Exactly the lines from the one containing "This screenshot has height=956, width=1024." through the one containing "Task: Click the Add Data button icon" in the listing below are to be copied, with the pictures left out.

**Information provided**
--

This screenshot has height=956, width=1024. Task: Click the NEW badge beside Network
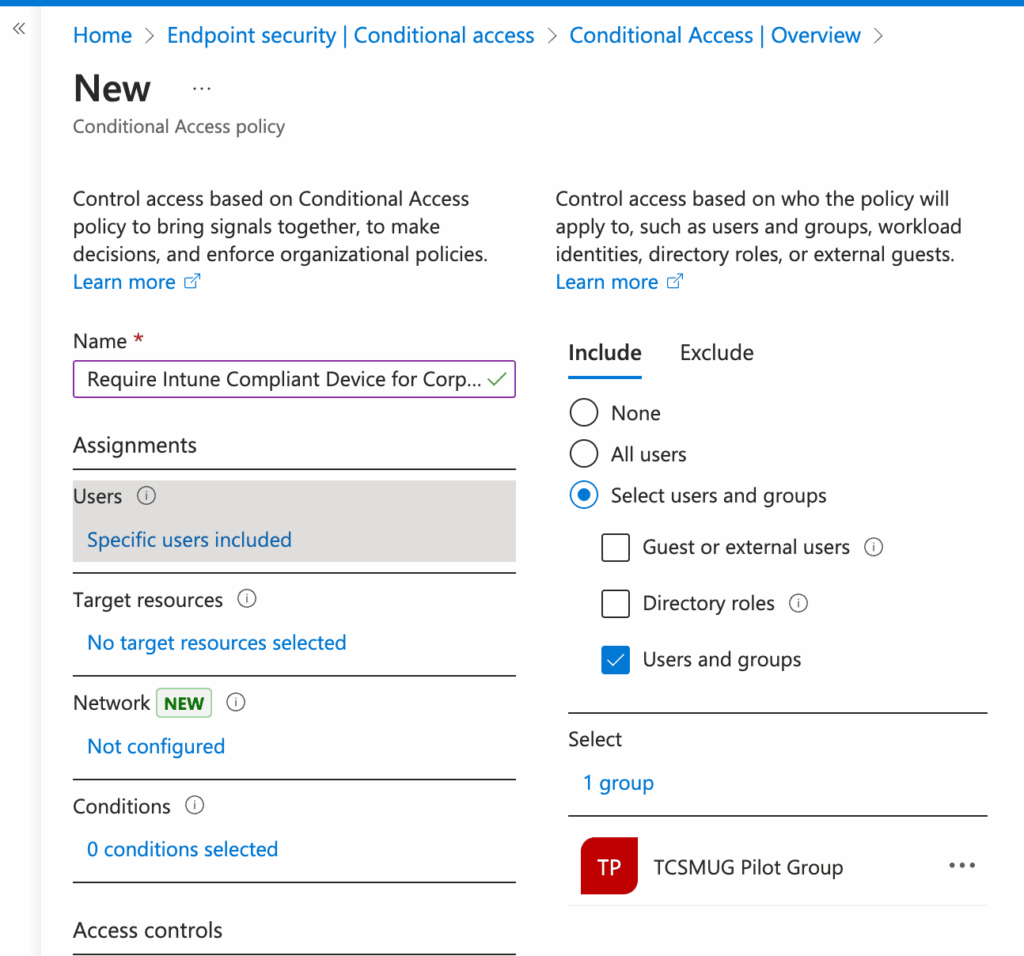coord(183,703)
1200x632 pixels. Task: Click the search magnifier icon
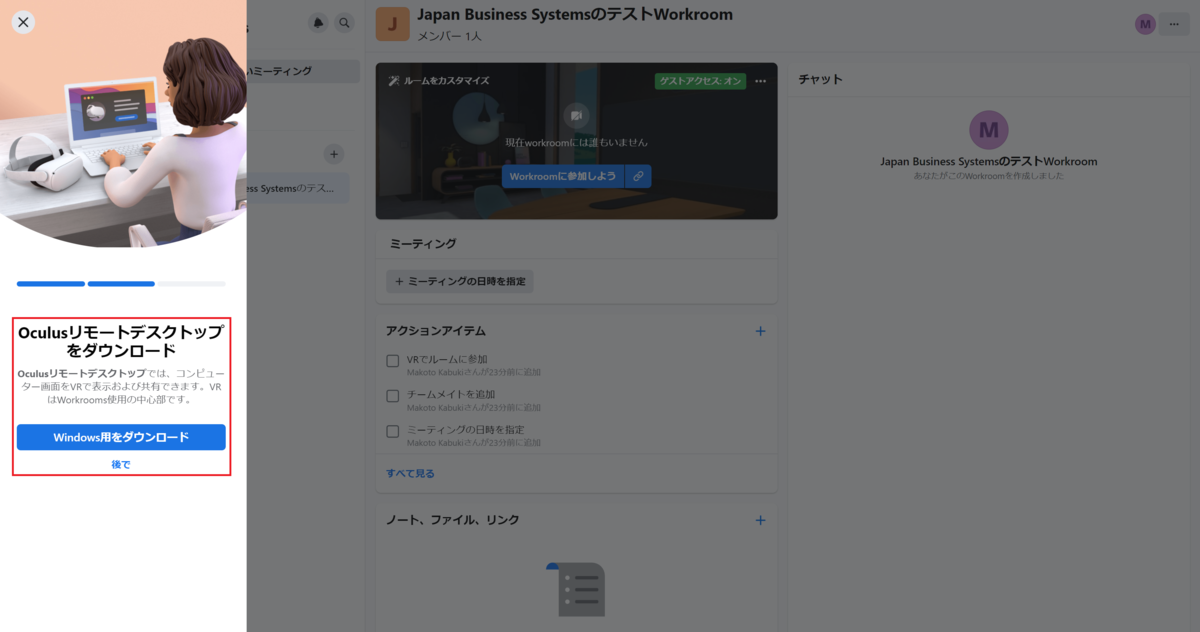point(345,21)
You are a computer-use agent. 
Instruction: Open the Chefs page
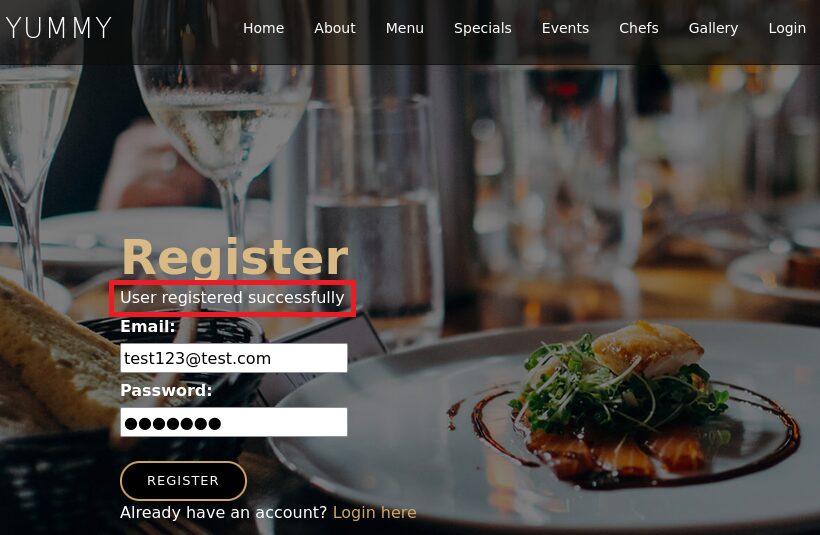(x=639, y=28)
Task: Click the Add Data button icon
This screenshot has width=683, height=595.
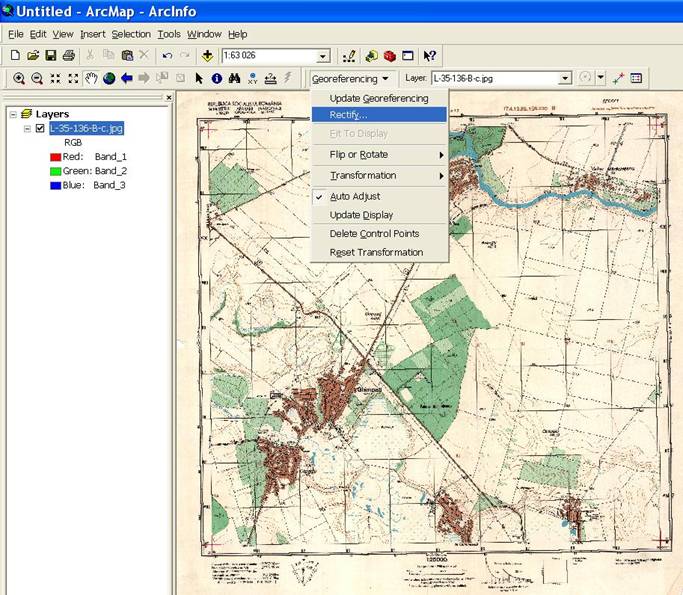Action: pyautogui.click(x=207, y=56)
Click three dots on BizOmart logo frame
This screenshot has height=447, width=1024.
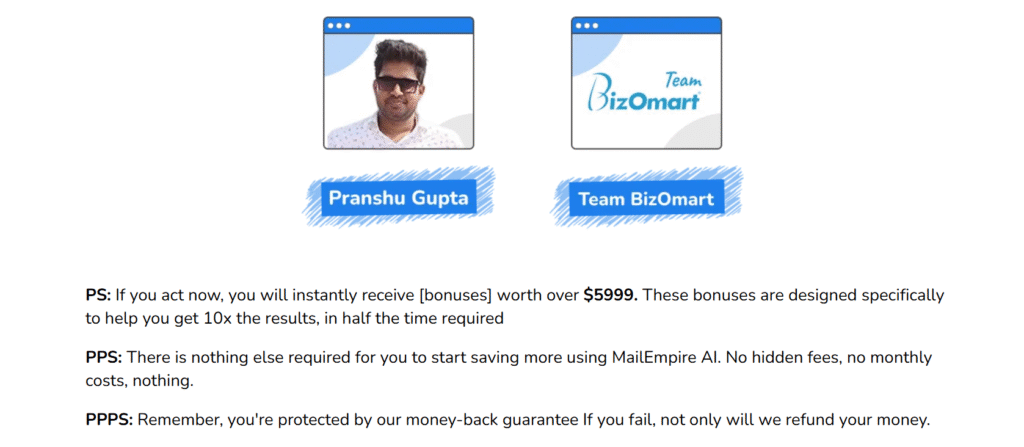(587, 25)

--

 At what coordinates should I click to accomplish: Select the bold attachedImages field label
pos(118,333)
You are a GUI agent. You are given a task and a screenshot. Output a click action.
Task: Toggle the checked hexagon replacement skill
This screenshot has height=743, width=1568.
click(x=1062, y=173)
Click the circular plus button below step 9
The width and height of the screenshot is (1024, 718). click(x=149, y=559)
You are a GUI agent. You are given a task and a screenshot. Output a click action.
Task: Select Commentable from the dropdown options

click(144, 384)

--

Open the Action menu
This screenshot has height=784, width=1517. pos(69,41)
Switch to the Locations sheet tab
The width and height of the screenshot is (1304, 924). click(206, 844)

--

**Your solution**
This screenshot has height=956, width=1024. Task: Click the NEW badge beside Network
coord(183,703)
1200x632 pixels. Task: Click the search magnifier icon
point(345,21)
You are a computer-use agent. 
Instruction: Open the Chefs page
(x=639, y=28)
Task: Click the Add Data button icon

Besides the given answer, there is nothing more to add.